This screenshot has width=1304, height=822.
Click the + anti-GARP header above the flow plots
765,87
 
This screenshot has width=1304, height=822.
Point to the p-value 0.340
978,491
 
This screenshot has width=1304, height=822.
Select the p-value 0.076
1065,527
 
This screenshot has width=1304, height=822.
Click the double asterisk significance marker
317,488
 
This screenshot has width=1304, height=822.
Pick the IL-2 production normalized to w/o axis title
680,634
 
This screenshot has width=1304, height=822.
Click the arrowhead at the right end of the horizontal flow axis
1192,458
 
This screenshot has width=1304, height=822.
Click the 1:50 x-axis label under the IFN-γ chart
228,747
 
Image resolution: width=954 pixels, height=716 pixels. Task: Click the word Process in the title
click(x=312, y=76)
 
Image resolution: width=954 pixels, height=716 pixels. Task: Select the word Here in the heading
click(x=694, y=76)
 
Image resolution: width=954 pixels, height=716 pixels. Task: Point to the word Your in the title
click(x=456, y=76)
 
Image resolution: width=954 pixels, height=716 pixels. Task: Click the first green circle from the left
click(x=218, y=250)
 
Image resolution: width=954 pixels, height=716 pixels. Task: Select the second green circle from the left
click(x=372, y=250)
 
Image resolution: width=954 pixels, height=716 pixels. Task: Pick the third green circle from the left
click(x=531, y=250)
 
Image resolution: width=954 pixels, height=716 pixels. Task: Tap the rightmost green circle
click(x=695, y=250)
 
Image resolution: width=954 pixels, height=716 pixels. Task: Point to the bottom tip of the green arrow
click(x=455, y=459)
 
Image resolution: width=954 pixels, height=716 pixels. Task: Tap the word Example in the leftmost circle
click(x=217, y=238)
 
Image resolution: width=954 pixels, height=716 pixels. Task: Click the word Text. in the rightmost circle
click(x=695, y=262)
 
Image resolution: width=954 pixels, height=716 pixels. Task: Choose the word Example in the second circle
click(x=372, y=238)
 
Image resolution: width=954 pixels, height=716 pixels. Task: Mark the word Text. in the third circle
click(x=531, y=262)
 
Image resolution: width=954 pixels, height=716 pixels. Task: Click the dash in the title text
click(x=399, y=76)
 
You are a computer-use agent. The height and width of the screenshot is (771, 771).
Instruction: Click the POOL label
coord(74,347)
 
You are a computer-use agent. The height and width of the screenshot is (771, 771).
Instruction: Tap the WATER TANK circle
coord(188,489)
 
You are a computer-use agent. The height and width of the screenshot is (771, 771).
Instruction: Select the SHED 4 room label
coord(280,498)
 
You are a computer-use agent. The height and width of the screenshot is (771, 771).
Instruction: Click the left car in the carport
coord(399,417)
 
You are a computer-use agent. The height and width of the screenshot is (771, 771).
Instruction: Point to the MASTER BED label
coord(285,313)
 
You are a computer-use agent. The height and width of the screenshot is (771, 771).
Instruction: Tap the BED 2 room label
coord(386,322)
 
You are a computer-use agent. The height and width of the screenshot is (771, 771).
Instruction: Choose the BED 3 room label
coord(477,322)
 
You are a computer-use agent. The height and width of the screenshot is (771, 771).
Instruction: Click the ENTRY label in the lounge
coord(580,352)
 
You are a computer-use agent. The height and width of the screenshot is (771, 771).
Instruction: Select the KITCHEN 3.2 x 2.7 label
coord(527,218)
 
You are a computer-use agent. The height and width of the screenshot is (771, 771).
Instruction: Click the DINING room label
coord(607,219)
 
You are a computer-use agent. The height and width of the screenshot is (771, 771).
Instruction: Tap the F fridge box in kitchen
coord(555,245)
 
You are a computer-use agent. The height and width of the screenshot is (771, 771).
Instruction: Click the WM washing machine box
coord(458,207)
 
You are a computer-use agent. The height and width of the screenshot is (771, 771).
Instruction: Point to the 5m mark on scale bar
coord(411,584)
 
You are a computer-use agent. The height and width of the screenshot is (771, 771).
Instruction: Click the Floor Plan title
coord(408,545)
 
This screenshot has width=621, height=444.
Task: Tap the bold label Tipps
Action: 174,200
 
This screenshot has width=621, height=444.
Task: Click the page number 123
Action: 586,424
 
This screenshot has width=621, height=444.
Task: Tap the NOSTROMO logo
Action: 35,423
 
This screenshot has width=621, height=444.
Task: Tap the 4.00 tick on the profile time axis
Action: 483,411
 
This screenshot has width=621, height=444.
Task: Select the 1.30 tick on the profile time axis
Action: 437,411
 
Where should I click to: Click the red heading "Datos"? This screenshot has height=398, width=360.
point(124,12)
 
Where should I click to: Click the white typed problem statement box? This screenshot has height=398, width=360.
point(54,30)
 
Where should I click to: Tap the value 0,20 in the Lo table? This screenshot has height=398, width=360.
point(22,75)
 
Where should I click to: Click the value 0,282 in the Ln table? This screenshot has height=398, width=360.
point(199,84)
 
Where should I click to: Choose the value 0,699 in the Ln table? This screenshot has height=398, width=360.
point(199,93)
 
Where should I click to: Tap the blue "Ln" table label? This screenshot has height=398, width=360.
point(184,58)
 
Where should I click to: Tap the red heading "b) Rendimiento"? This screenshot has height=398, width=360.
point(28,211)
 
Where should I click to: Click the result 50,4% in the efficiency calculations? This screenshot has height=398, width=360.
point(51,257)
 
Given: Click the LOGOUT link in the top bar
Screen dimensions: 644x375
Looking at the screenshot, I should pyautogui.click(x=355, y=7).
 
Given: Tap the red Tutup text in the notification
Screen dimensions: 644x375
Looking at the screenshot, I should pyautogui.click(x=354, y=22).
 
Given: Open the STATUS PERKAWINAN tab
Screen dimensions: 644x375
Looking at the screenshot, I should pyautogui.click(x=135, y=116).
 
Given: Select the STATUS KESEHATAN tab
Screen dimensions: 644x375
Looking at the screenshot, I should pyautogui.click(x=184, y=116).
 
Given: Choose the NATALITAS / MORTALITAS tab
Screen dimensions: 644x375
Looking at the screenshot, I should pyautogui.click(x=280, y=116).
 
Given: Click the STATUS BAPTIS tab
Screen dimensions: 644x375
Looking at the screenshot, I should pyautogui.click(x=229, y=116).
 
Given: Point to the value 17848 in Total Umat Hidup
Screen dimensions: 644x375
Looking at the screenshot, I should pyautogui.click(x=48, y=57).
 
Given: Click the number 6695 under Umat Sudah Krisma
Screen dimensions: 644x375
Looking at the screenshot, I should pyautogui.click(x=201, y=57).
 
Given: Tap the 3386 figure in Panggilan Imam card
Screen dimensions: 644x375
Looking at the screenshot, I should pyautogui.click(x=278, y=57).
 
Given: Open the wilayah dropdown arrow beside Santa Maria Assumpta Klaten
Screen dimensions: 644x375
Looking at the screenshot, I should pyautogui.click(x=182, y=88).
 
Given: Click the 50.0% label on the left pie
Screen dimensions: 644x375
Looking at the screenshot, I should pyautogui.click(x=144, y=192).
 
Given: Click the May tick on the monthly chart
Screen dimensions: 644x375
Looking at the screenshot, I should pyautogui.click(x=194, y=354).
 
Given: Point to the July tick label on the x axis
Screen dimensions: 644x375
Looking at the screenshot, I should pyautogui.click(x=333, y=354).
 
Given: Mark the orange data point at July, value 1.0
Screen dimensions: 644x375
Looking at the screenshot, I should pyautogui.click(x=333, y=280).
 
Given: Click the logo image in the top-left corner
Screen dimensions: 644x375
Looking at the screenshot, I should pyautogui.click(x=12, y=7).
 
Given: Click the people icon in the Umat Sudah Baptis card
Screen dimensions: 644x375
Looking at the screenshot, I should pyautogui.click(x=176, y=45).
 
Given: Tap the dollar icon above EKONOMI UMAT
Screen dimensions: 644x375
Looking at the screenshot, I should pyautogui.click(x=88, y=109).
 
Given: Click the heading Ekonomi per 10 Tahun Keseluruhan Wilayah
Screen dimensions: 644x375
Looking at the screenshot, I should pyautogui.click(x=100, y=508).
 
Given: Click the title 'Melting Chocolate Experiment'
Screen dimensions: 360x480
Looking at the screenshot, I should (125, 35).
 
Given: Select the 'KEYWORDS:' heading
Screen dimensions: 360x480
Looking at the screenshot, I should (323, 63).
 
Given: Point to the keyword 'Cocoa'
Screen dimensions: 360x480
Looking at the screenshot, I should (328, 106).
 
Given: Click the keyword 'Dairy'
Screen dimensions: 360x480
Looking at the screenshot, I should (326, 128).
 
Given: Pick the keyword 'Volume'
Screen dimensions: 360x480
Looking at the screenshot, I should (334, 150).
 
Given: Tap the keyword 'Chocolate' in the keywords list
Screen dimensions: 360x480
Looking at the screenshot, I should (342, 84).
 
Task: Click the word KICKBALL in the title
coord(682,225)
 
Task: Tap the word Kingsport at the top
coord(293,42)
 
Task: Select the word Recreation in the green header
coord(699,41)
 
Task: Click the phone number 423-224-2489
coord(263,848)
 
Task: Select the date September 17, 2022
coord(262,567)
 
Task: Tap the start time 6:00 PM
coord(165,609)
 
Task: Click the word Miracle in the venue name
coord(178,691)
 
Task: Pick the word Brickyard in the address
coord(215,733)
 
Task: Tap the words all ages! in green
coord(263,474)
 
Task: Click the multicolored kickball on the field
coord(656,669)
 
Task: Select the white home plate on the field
⁂
*Problem statement*: Can you rewrite the data from the line with "Task: Click the multicolored" through the end of the data, replacing "white" with "gray" and changing nothing else?

*Output*:
Task: Click the multicolored kickball on the field
coord(656,669)
 
Task: Select the gray home plate on the field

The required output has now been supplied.